MacKenzie also has worked to establish a peer support crisis intervention team for police officers.

In April, 34 officers from across York and Cumberland counties attended a session on post-traumatic stress management, including two from Kennebunk.

Mackanzie said KPD also has instituted a program to try and steer juvenile offenders out of the criminal justice system by mediating restitution between offenders and victims “to the mutual satisfaction of each.”

“This ‘restorative justice’ approach is much more impactful and reduces the likelihood the juvenile will re-offend,” he said, noting that five members of the Kennebunk Rotary Club have been trained to act as youth mentors.

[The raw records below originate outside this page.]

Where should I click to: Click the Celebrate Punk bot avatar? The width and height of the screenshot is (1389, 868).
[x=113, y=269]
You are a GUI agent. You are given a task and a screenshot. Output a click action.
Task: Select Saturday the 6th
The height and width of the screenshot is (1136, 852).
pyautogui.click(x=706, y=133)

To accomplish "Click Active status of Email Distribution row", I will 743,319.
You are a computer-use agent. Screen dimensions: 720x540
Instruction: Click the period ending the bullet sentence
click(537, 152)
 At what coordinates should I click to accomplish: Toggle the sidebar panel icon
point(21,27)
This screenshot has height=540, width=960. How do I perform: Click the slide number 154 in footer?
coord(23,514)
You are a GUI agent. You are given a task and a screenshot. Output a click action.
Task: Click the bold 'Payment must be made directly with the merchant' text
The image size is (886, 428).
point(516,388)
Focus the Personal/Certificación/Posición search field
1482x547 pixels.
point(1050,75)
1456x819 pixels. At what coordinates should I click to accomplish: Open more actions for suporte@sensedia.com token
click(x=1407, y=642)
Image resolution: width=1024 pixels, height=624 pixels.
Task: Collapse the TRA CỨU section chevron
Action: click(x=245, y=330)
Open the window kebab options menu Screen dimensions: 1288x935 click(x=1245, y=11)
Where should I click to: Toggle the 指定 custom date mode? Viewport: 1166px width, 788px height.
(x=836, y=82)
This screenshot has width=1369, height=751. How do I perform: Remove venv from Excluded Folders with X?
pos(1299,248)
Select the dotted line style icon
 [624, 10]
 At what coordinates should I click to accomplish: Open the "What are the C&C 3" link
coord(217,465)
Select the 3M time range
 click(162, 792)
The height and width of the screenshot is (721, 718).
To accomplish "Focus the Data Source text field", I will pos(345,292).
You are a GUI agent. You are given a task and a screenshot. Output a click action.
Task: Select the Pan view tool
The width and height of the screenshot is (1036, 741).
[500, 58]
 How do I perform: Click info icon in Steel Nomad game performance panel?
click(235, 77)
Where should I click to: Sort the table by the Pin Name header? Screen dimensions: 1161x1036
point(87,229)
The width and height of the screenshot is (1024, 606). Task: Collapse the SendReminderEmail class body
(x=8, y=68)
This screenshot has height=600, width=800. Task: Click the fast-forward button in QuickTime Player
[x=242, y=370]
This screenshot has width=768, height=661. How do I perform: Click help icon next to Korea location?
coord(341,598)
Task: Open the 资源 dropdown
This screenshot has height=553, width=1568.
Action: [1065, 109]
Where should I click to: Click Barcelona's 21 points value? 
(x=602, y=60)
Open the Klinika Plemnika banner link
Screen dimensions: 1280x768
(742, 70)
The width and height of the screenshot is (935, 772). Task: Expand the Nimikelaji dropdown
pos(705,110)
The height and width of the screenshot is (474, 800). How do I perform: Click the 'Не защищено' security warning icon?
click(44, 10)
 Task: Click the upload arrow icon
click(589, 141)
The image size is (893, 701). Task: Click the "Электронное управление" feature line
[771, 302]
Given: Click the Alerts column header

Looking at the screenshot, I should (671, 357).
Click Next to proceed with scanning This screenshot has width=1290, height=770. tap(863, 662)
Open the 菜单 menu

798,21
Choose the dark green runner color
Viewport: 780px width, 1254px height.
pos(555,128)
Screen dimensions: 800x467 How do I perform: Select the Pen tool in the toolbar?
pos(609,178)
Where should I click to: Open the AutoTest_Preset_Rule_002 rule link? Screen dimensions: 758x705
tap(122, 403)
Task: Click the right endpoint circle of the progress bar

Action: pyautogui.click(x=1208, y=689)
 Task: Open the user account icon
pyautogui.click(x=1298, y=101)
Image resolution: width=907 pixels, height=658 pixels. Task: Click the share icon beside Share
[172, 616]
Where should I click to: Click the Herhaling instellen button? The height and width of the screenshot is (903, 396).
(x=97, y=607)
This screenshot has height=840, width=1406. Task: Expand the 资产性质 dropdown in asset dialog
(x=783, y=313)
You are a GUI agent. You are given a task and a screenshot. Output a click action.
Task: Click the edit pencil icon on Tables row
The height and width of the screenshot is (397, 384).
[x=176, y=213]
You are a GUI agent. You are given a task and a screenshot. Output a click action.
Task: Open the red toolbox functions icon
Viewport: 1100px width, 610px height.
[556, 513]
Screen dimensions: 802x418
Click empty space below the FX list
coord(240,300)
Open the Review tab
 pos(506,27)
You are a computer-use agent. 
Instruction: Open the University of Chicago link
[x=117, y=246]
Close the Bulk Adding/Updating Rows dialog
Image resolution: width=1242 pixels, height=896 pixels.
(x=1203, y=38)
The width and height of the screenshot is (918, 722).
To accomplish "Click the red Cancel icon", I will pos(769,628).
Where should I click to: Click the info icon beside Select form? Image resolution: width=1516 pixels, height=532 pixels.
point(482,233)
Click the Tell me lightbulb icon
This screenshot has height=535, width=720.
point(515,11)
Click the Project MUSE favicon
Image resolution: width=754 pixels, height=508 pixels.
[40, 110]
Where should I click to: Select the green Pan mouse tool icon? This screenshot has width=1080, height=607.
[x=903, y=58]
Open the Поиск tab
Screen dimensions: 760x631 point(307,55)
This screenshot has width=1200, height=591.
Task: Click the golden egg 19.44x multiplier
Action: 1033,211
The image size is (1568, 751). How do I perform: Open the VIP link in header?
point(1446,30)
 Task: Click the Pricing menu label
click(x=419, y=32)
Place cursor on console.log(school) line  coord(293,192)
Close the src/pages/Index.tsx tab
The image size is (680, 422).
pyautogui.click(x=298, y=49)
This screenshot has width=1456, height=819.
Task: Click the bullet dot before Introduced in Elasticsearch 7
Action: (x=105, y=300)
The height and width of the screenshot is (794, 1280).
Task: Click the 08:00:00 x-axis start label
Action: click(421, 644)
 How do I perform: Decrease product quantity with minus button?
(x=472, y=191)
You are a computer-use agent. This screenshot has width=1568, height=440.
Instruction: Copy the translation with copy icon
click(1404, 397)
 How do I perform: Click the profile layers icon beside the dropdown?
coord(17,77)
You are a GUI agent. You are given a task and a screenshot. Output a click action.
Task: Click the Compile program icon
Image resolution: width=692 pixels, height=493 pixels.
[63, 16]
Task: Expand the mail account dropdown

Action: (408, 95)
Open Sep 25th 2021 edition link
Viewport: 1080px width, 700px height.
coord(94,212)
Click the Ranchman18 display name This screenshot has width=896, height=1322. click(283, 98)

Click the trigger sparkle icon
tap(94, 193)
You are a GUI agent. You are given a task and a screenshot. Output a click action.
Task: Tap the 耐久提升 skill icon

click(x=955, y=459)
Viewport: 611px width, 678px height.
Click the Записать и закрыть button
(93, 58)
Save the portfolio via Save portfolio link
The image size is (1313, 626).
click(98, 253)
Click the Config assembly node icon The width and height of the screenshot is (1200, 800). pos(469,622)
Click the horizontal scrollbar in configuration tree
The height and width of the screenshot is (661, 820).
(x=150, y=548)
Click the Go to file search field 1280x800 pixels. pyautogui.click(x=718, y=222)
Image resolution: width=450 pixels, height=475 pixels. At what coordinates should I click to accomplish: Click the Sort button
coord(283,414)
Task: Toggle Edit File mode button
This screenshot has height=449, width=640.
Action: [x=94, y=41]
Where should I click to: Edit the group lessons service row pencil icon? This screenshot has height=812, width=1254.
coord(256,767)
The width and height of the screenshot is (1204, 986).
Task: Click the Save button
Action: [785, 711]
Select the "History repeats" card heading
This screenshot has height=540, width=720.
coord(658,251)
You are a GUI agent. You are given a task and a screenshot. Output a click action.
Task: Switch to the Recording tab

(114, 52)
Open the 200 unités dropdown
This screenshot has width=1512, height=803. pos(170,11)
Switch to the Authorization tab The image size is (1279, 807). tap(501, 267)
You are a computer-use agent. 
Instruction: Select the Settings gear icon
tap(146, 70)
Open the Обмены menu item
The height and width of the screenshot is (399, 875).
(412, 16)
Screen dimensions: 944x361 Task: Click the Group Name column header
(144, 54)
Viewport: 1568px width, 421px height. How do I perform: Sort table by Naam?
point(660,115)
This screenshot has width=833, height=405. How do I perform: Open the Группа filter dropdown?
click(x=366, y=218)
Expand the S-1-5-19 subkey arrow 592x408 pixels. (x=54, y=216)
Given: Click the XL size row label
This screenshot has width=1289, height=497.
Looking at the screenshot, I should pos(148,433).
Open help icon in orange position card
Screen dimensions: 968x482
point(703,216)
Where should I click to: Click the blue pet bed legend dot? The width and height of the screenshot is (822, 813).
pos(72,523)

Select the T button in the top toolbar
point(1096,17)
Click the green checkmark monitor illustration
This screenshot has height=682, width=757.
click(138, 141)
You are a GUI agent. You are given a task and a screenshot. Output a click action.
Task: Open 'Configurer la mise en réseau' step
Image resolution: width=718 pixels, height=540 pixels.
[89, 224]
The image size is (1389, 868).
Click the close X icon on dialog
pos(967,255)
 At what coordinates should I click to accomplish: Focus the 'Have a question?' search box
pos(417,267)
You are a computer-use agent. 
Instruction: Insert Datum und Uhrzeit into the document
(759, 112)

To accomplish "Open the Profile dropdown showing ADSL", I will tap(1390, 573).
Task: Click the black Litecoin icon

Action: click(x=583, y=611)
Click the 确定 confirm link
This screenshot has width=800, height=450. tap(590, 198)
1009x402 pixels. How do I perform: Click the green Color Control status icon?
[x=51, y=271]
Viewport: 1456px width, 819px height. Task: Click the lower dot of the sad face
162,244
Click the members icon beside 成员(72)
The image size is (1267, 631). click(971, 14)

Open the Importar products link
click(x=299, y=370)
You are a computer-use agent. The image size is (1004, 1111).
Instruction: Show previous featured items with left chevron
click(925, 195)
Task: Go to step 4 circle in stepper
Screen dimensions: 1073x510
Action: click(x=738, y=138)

DEPARTMENT OVERVIEWS, PART II — Next up for quarterly department reviews May 9 was Recreation Director Tasha Pinkham. This past winter, the town opened the teen center on six school snow days, she said. “That was successful and I think it will continue to grow.”

The department has 105 separate programs, not including individual event break-downs, such as the 19 different swimming lessons. During 2016, the rec department offered 651 individual activities, serving 7,244 residents, not counting concerts and other events that do not require registration, Pinkham said. All programs have been entered into a new catalog, resulting in summer program sign-ups for residents May 2 that brought in $43,000 in activity fees.

About a dozen different camps for kids ranging from kindergarten to grade 12 are planned for this summer, she said. The department now runs numbers on each program and will not run a program unless there are enough participants to cover costs.

“We are absolutely paying for ourselves,” Pinkham said.

“At the end of the rainbow at some point in time,” the rec department will be entirely self-sustaining, she predicted, responding to a question from Ed Karytko, the selectboard’s resident fiscal hawk.

The department’s new buses are in and being lettered for use, Pinkham said, noting that two employees recently became licensed to drive the vehicles.

DEPARTMENT OVERVIEWS, PART III — Last to bat for department overviews May 9 was Library Director Jill LeMay. She listed the many cultural and educational programs offered by the library, noting that it is not uncommon to overflow existing spaces. Library fundraising efforts are running 25 percent ahead of 2016, year-to-date, she said.

The library’s 20th annual road race, July 14, has already drawn more than 100 registrants, she said.

At the selectboard’s May 23 meting, Finance Director Joel Downs is scheduled to report on the town books, as well as tax collections and the IT department, while Town Manager Michael Pardue will report on the executive department, as well as human resources, assessing, general assistance, and communications.